Rows contained in a dataset:
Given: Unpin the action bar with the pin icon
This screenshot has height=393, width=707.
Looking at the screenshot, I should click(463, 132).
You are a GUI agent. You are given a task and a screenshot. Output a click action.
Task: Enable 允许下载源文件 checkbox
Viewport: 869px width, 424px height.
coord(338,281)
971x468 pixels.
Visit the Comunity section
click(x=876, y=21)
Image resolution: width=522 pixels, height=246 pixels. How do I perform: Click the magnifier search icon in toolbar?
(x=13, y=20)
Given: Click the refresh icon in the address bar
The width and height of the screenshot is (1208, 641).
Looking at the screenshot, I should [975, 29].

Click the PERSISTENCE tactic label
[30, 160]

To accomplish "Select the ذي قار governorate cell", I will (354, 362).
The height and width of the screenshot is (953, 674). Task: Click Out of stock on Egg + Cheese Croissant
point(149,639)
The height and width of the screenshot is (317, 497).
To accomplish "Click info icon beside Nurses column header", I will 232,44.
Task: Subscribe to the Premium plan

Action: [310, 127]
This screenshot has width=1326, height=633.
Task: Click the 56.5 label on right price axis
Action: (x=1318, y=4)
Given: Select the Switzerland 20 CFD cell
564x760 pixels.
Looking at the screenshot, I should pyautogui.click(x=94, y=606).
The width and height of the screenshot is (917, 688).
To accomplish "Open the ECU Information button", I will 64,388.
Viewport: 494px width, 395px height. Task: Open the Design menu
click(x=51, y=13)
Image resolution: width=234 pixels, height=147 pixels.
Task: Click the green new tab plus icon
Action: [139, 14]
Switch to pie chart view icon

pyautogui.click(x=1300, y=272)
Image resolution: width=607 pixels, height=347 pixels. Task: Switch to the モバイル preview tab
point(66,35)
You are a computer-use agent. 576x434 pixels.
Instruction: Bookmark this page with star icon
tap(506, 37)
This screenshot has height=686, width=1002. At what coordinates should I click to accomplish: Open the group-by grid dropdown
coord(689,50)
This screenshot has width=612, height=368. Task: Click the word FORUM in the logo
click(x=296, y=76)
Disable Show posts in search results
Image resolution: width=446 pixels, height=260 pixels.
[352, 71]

» **Task statement**:
Convert the rows starting with the line that contains "Image resolution: width=607" and going on through the line that contains "tap(506, 37)" into a two-column CSV with the columns request and answer, one line per request. Put each value in a single quoted field, with line breaks replaced by spaces.

» **Solved exercise**:
request,answer
"Image resolution: width=607 pixels, height=347 pixels. Task: Switch to the モバイル preview tab","point(66,35)"
"You are a computer-use agent. 576x434 pixels. Instruction: Bookmark this page with star icon","tap(506, 37)"